■ WRITTEN TASK ■
Answer from the post on superhero stories below:
(a) Which two forces fight each other in the original Gundam series?
(b) What is Amuro later revealed to be?
(c) According to the writer, what did the original Spiderman story seem to be about?

■ PAGE EXCERPT ■
:::::

How about the original Gundam anime series. In it, you have Amuro, who is a very reluctant (and somewhat unstable) kid who gets thrown into a war he never wanted to be a part of. He pilots a giant robot and is revealed later to be a Newtype, a sort of evolutionary step that allows him extraordinary control of his Gundam machine. But in this story, the two forces are the Federation versus the Zeon. The Zeon is portrayed as a bit more bad, and is sort of the royalty versus the Federations democracy. Yet neither side is really evil. There are good people in the Zeon who really believe what they are doing is right. There are people in the Federation who due to bueracracy or fear or stupidity or whatever cause people to die. Is it really a superhero story even if the main character has extraordinary powers and is constantly in battles if he doesn't want to be a hero and the people he is fighting aren't really evil? Perhaps...

There is plenty of room for classic fun superhero stories, retro wink-wink stories, serious deconstructions, and genre mergers. But I agree with the person that said we need more stuff outside of this. I think we need more stories that might have heros or might have superpowers but aren't trying to be an extension of or a response against classic superhero stories.

Also, I agree about the need for more endings. As much as there has been lots of fun Spiderman stories out there, I can't help wondering how it would have been if it had come to and end. It seems to me like the original story was about growing up, but it was never allowed to take its course.

What if he eventually settled down? What if he found that he just wasn't happy with the crime-fighting anymore (maybe other heros come out of the woodwork and he doesn't feel so responsible to that city anymore) and cares more about his relation-ship. The constant danger and stress on the relationship or even danger to his wife being hurt just causes him to stop being a superhero. He comes to terms with the death of his Aunt and Uncle (most of my knowledge is from Ultimate Spidey, so don't kill me on details!) and realizes they would want him to be happy, etc...

It gives the potential for Peter doing all kinds of battles and having various adventures while being able to grow up. There'd be room for revamps or various kinds of sequels (past catches up with him, or he has a son that has the same powers or whatever), but you'd still have that original story as classic cannon that could be told to kids over the various generations.

:::::

■ GIVEN RECORDS ■
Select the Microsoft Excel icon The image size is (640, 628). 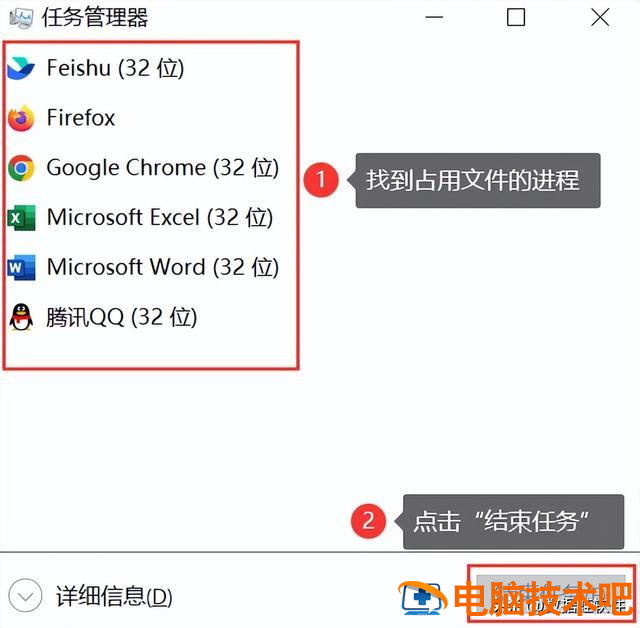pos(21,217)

:::::

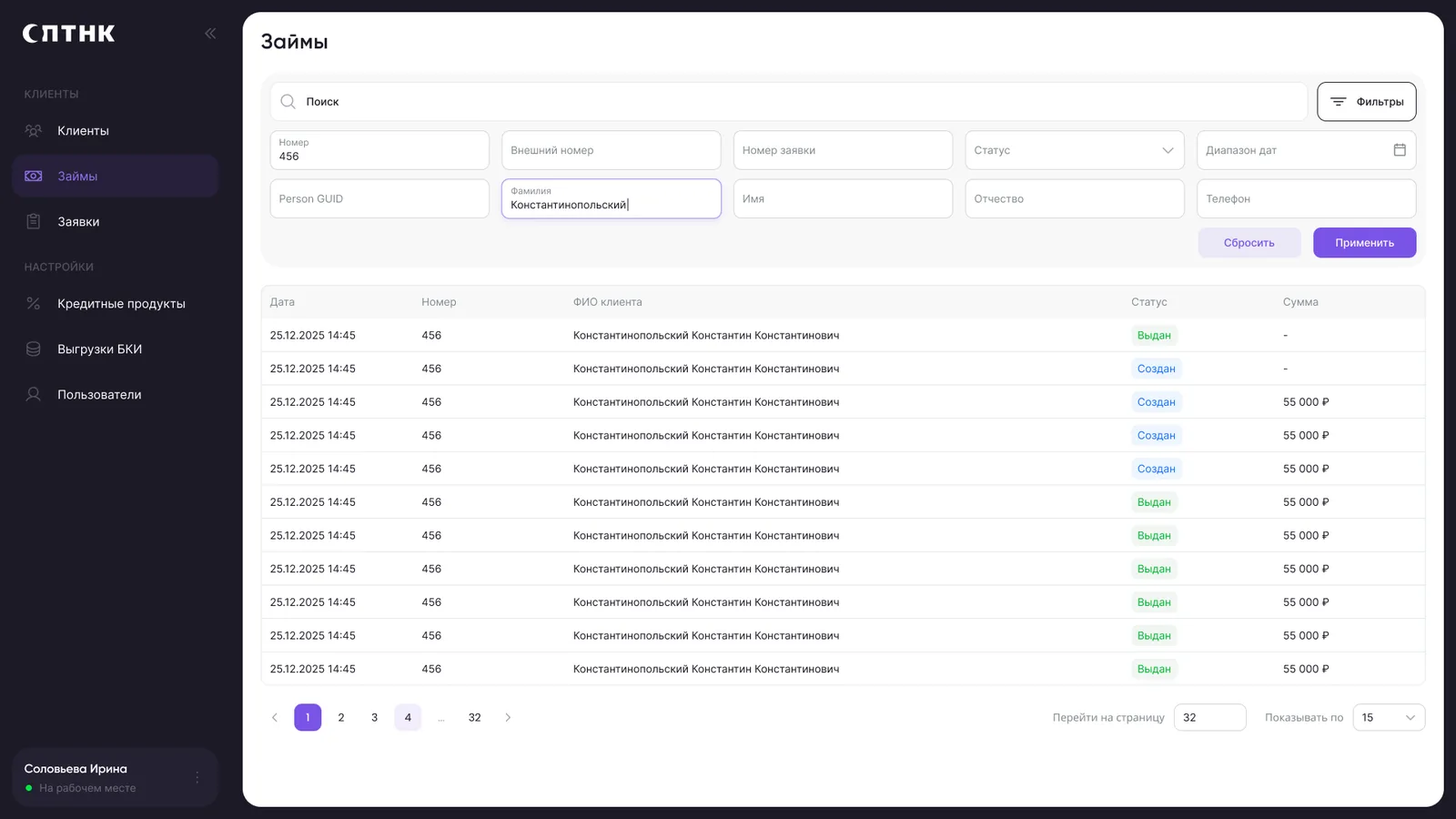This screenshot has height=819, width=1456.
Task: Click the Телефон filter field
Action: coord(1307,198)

:::::

■ ANSWER FOR THIS EXERCISE ■
(a) The Federation and the Zeon.
(b) A Newtype.
(c) Growing up.